_Extract_.
# How to correct install a USB Network interface on FreeBSD



## sscleber (Dec 15, 2020)

Hey Guys, First of all be passion my English is horrible.
So I just pluged a USB Network interface on my Pfsense Firewall (Based on FreeBSD) and it never apear to assign it. I pluged another one very simples and cheap one and it work, not properly as I want. But the firt one I pluged is better more expensive and better brand but it doesn't apear. Is there anything else do I have to do???
thanks!

Driver link and Picture I have used






						Realtek USB FE / GBE / 2.5G / Gaming Ethernet Family Controller Software - REALTEK
					






					www.realtek.com


----------



## SirDice (Dec 15, 2020)

sscleber said:


> Hey Guys, First of all be passion my English is horrible.


Don't worry about it, your English is fine. Better than a lot of others (even native English speakers). 



sscleber said:


> So I just pluged a USB Network interface on my Pfsense Firewall (Based on FreeBSD) and it never apear to assign it.


Just so you know, pfSense is not supported here: PC-BSD, FreeNAS, XigmaNAS, and all other FreeBSD Derivatives



sscleber said:


> I pluged another one very simples and cheap one and it work, not properly as I want. But the firt one I pluged is better more expensive and better brand but it doesn't apear.

_Source data_.
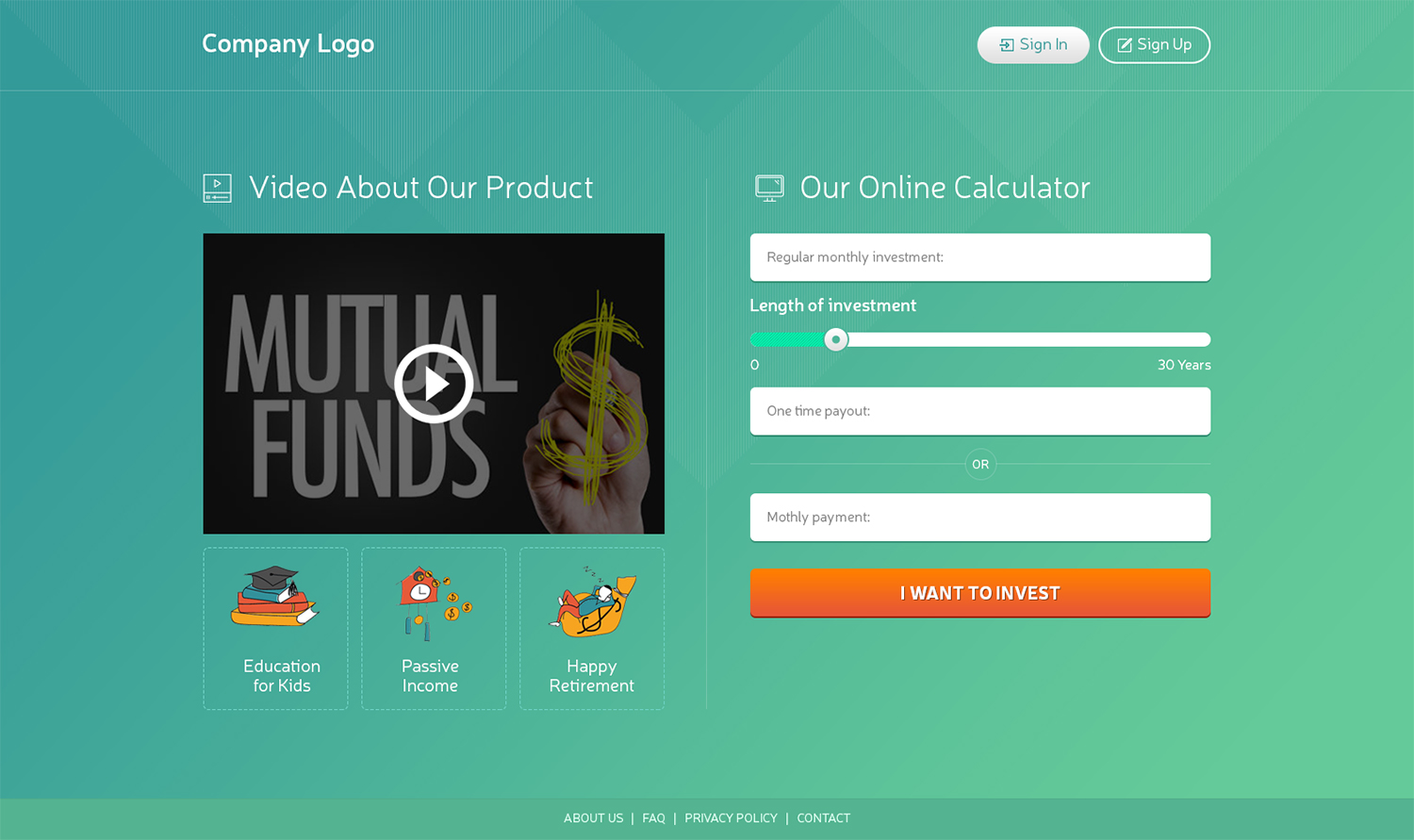Viewport: 1414px width, 840px height.
Task: Select the Happy Retirement hammock icon
Action: click(593, 601)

_Written instruction 1_. In the USB network interface thread, which operating system is the poster's pfSense firewall based on?
_Written instruction 2_. Using the USB network interface thread, mark each statement yes or no and back it with the deciding words of the thread: (a) the cheaper USB adapter worked to some degree; (b) the reply says pfSense is supported on the forum; (c) the reply calls the poster's English fine.
_Written instruction 3_. Carry on the USB network interface thread from its final line.

_Task output 1_. FreeBSD.

_Task output 2_.
(a) Yes: "it work, not properly as I want"
(b) No: "pfSense is not supported here"
(c) Yes: "your English is fine"

_Task output 3_.
It all depends on the chips they used to make the device. If the chip is recognized by a driver then it usually works. So find out what chipset your device has (this can be surprisingly difficult to find out if you can't plug it in) and see if that chipset has drivers. If there are no drivers then the card simply will not work. 

A lot of Realtek chipsets are supported but Realtek has a tendency to change their designs without changing the chip's identification. So sometimes it's detected correctly but doesn't work as good as it should (due to those design differences). Performance is not the best, even if it's correctly identified, but they're cheap. You get what you pay for. Performance of any USB network adapter will always be worse than the same chip on a PCIe card, that's just how USB works (even with 3.0).


----------



## sscleber (Dec 15, 2020)

Right, I didn't know that! That great..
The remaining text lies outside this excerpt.